• Given text:
These questions and answers about getting into limited or no-access crawl spaces for inspection or repair were posted originally at CRAWL SPACE ACCESS - be sure to review that article.
[Click to enlarge any image]
On 2018-11-15 18:40:33.732890 by Anonymous
Thanks for the interesting suggestion of a crawl space inspection checklist. Certainly you could go through this article series and make up such a checklist and if you decide to do that and email it to me I'll publish it for others to comment upon.
Watch out: take great care however.
The danger of checklists is that they start as a reminder of things that we don't want to miss.
But they become an inspection guide, especially if they're put in the hands of a beginner or less experienced inspector..
A result is that people start to inspect to the checklist rather than to toe soecific building.
A consequence is that one can fail to see important other conditions that are there bur are not on the list. That's because no checklist can ever be complete.
Watch out: Before entering a crawl space to inspect its condition or to clean up the crawl space or make repairs in the crawl area.
At CRAWL SPACE SAFETY ADVICE we list a variety of reasons not to enter a crawl space. And even if you think the crawl space is not obviously dangerous, limited space or other risks often mean that you should not work alone and not enter the crawl area without assistance and aid standing by.

(Collection entries)
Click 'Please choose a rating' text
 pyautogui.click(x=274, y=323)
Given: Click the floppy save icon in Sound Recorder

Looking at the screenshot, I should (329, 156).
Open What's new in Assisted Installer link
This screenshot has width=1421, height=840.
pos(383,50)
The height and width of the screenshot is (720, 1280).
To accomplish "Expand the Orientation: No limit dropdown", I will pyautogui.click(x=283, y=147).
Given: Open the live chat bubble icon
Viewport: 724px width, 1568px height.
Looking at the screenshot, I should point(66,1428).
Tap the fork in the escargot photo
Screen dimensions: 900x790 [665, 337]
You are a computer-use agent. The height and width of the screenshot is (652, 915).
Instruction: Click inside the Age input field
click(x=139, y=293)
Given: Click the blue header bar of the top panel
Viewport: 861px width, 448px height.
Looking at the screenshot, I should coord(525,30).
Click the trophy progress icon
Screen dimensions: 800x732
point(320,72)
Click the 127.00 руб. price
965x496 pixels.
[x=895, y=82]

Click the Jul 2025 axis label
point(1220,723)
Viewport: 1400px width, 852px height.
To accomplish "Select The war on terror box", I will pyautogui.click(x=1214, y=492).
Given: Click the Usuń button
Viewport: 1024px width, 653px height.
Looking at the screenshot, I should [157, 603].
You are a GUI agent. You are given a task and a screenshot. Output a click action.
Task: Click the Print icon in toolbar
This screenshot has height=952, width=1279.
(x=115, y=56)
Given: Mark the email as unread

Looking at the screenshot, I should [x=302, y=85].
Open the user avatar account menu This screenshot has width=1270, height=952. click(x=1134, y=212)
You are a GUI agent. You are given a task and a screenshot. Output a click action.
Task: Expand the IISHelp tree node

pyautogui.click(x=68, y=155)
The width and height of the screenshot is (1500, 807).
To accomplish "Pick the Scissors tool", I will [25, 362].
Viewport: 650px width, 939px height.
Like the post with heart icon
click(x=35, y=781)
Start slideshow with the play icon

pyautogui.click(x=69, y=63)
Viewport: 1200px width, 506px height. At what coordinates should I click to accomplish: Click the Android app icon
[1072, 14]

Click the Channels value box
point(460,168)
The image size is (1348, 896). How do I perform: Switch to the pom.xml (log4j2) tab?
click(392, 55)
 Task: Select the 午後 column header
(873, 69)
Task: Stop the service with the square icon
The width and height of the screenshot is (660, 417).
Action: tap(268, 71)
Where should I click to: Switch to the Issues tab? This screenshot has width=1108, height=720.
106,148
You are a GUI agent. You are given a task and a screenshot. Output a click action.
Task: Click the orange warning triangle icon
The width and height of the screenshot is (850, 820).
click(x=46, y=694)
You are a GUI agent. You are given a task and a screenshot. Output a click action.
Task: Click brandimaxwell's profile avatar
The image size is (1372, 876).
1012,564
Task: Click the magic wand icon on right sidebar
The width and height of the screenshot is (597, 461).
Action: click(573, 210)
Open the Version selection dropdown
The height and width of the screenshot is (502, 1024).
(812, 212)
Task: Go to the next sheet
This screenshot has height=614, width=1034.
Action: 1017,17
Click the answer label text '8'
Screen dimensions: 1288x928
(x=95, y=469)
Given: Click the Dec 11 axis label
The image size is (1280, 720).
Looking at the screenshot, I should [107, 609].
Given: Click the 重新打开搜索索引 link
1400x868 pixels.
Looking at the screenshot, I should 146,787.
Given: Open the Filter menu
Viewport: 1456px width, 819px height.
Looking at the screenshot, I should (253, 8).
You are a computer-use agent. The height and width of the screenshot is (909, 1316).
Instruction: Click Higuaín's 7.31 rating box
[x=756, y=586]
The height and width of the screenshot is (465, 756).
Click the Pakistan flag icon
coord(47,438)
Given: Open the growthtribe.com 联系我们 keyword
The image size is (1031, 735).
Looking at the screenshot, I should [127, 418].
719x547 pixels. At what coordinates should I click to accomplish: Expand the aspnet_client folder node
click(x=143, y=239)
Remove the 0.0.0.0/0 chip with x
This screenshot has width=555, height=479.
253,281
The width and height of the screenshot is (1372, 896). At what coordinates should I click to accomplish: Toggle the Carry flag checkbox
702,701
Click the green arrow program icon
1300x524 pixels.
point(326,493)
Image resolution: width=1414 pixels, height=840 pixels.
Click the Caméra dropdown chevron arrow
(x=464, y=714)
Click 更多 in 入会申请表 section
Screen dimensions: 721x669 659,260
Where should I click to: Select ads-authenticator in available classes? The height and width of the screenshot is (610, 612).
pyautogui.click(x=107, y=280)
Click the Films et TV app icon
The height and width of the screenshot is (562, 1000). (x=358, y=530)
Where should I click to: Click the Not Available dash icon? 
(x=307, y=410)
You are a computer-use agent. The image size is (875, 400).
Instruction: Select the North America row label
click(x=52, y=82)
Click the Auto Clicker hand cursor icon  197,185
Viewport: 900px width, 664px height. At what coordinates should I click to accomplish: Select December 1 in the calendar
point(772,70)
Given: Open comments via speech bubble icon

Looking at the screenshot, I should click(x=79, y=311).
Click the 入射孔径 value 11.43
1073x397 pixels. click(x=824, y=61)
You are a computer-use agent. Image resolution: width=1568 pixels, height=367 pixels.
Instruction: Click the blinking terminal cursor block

• What you need to do: Reproduce the crawl space text word for word from "A result is" to "aid standing by.". You won't need anything from the listing.

• Exercise output:
A result is that people start to inspect to the checklist rather than to toe soecific building.
A consequence is that one can fail to see important other conditions that are there bur are not on the list. That's because no checklist can ever be complete.
Watch out: Before entering a crawl space to inspect its condition or to clean up the crawl space or make repairs in the crawl area.
At CRAWL SPACE SAFETY ADVICE we list a variety of reasons not to enter a crawl space. And even if you think the crawl space is not obviously dangerous, limited space or other risks often mean that you should not work alone and not enter the crawl area without assistance and aid standing by.